Владимиру Юрьевичу последняя фраза очень понравилась, но виду он не подал.
– Похоже, – продолжила Лена, – он встретился со мной в прошлом. Тогда, когда мы еще не были знакомы… Представляешь, я пару дней назад могла встретиться сама с собой в юности!
– Бред. Не может быть.
– Видимо, все-таки может.
– Черт! Такие эксперименты, даже если они возможны, должны проводится с высочайшего разрешения. Его за это можно привлечь к суду и раскрутить по полной программе!
– Володя, ты забываешь, что это не кинувший тебя партнер, а неизлечимый романтик, тем более, мой бывший муж, отец моего сына. Позволь, я попробую разобраться с этим сама. Никаких новых чувств у меня к нему не возникло. Только жалости стало больше.

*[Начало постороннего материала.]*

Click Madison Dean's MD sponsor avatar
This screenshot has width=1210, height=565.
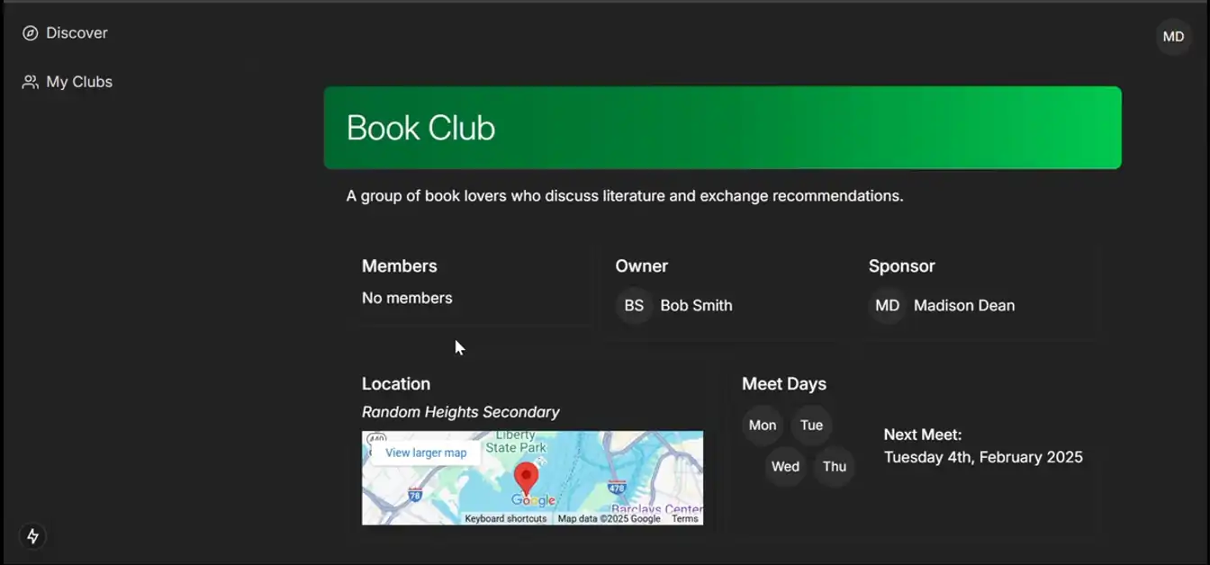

– Ты, правда, считаешь, он мог изобрести эту штуку?
– Да. Он гений, нравится это нам или нет. Между прочим, это он вместе с Марченко развил идею кассетных боеголовок, делающих стратегические ракеты неуязвимыми для ПВО противника. Он же придумал начинку ракет с нехарактерными траекториями.
– Что, и такие есть?
– Скоро встанут на вооружение.
Рузский присвистнул. Грустного инженера-конструктора следовало уважать, даже если он сам не уважал себя.
– Конечно, это не только его идея, там труд целого бюро, нескольких лабораторий, мозговой штурм… Но семьдесят процентов – это они со стариком Марченко.
– Лена, можно я тебя поцелую? – вдруг попросил Рузский, словно ему захотелось проверить, значит ли что-нибудь он сам рядом с таким гигантом технической мысли.
– Нужно, – ответила Лена, и голова ее оказалась на его коленях. Полные темно-красные губы позвали.
Владимир Юрьевич оттаял, но задним умом занес в бортовой поминальник: к Лене приставить дополнительную охрану, инженера тоже начать пасти, а на машину времени обязательно следует посмотреть.